Might help a lot if you showed us the basic recipe youre using, and start from there. 

I generally make the batter thin, then place in fridge to let the gluten relax a bit and such. 

I've found that if I leave it for a minimum of 20 minutes, it works fine--much better than using it straight away. 

The batter is basically thin pancake batter, consisting of eggs, flour, milk and melted butter. 

And a bit of sugar, if making dessert crepes. 

The batter thickens in the fridge-- when ready to use, I add milk to thin to proper consistency, then I strain 

it thru a mesh to get the lumps out. 

If the pan's too hot, you'll get bubbles and uneven cooking. 

Too cold and it sticks.

The first crepe to cook almost never turns out.

Always takes one to "prime" the pan I think.


----------



## stevan (Sep 13, 2015)

Thanks everyone for your comments!

This is the basic recipe I'm using (credits gratineeblog.com/):

1 cup flour
2/3 cup cold milk
2/3 cup cold water
3 eggs
1/4 teaspoon salt
3 tablespoons melted butter, plus more for brushing on pan

I normally don't let it rest, but this is the first time I got this result - they usually turn out normal (i.e. flat, thin).

I let the butter melt while I whisk in the batter, than add the butter in the end (I've seen this from Jacques Pepin at 



).

Maybe the butter got to hot this time before I added it in the batter and that caused a reaction - would that make sense?. The other option would be that the pan just got too hot - this wasn't the first time I used it, but I haven't had it for too long so I probably still don't have full control over it.


----------



## cheflayne (Aug 21, 2004)

SteVan said:


> Maybe the butter got to hot this time before I added it in the batter and that caused a reaction - would that make sense?.


Wouldn't really matter. Your batter was just a little too thick. A tablespoon or two of water would probably do the trick.
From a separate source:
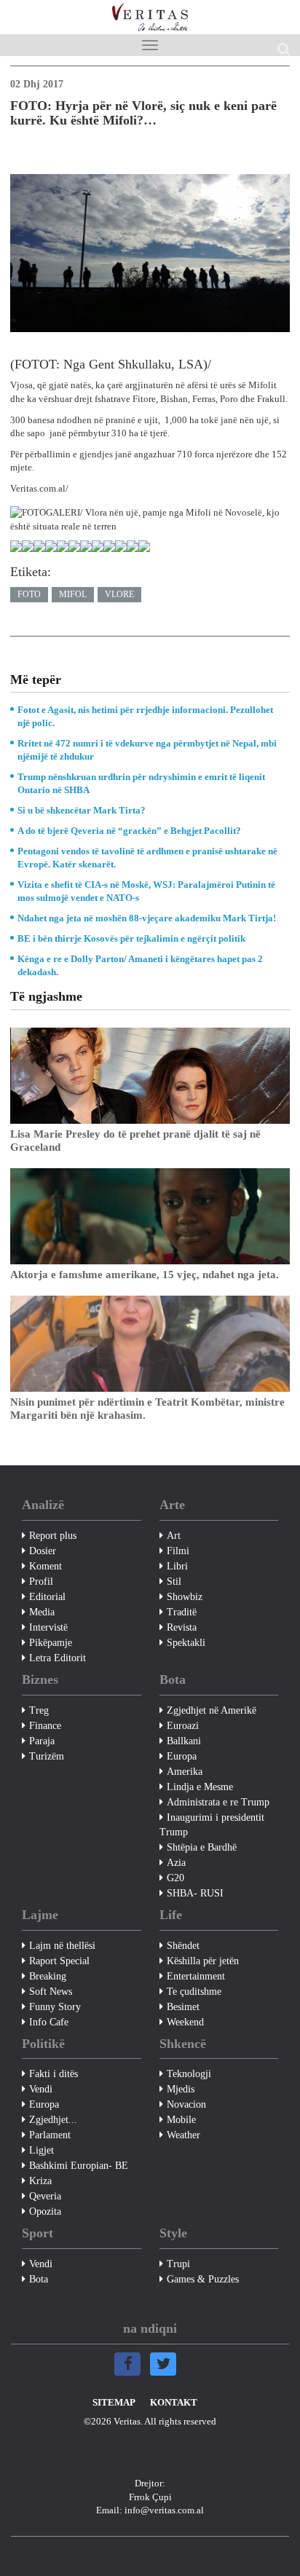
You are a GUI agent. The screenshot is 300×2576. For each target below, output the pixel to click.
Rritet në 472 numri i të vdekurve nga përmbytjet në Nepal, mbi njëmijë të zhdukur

Humidity affects flour. Different brands of butter have different water contents. Eggs vary in size. Etc., etc., etc.


----------



## jimyra (Jun 23, 2015)

Any suggestions about crepes on a flattop?  I have never tried this before. Thanks


----------



## grande (May 14, 2014)

@Jimyra make sure it's well seasoned and not too hot... hot enough but not too hot. Spread the batter with an offset metal spatula or your ladle... spatula works better to my mind.


----------



## meezenplaz (Jan 31, 2012)

The only real tricks in using a flattop are getting the batter thin enough and lump
free, and ladleing it on sloooowly--this keeps better control of the shape, just
like when flatopping free-form omelettes or fried eggs.


----------



## jimyra (Jun 23, 2015)

Thanks for the advice and introducing the topic.  I'll let you all know how they come out.

JiMyra


----------